* WORK INSTRUCTIONS
Starting with the first line of the data that follows, transcribe every line verbatim until the line containing "Task: Open the 品种测试 menu" has been transcribed.

★ ★ ★ ★

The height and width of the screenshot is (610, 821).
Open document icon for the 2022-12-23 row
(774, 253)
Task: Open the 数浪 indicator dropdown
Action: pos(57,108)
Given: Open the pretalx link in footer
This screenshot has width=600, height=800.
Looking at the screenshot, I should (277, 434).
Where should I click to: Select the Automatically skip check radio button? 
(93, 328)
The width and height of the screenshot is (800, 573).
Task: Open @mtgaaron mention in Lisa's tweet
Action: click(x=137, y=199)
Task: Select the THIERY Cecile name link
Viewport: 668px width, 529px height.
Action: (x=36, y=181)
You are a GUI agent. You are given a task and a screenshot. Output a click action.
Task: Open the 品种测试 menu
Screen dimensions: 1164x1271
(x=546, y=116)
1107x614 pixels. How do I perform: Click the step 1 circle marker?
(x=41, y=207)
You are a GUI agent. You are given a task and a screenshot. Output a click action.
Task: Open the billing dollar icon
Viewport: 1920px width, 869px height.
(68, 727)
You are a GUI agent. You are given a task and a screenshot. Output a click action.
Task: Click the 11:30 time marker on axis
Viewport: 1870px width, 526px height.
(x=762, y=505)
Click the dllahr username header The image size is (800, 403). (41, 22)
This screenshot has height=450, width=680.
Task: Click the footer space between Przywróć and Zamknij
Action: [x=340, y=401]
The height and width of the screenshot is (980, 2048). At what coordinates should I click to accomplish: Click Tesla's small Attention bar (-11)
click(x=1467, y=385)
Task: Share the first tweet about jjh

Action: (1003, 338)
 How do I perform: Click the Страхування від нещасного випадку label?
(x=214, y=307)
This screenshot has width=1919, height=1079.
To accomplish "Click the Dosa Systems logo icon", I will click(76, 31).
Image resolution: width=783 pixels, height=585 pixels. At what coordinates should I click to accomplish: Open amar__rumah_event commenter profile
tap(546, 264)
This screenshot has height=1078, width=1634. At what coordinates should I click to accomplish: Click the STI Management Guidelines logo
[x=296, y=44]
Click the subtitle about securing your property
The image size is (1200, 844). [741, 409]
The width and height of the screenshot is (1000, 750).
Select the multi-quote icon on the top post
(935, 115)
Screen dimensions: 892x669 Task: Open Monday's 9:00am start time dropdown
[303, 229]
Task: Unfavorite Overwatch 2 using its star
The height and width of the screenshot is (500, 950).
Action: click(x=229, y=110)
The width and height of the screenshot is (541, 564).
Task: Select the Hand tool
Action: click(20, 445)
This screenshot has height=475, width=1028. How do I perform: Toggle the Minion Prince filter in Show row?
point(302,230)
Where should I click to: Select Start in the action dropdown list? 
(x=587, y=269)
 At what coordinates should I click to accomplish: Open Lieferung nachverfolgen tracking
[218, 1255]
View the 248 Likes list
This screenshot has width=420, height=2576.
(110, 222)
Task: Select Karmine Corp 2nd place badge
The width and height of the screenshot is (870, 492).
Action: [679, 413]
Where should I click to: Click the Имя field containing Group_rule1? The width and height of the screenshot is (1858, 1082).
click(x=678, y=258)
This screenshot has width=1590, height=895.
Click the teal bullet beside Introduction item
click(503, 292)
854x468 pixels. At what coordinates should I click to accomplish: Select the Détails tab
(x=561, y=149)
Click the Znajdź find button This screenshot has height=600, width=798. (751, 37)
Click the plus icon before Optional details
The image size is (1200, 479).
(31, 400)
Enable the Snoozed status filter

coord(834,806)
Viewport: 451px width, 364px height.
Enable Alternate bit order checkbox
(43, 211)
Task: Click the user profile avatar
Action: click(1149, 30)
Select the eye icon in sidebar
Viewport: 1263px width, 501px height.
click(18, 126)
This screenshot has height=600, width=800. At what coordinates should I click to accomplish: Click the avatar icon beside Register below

★ ★ ★ ★

* WORKED SOLUTION
The height and width of the screenshot is (610, 821).
Open document icon for the 2022-12-23 row
(774, 253)
Task: Open the 数浪 indicator dropdown
Action: pos(57,108)
Given: Open the pretalx link in footer
This screenshot has width=600, height=800.
Looking at the screenshot, I should (277, 434).
Where should I click to: Select the Automatically skip check radio button? 
(93, 328)
The width and height of the screenshot is (800, 573).
Task: Open @mtgaaron mention in Lisa's tweet
Action: click(x=137, y=199)
Task: Select the THIERY Cecile name link
Viewport: 668px width, 529px height.
Action: (x=36, y=181)
You are a GUI agent. You are given a task and a screenshot. Output a click action.
Task: Open the 品种测试 menu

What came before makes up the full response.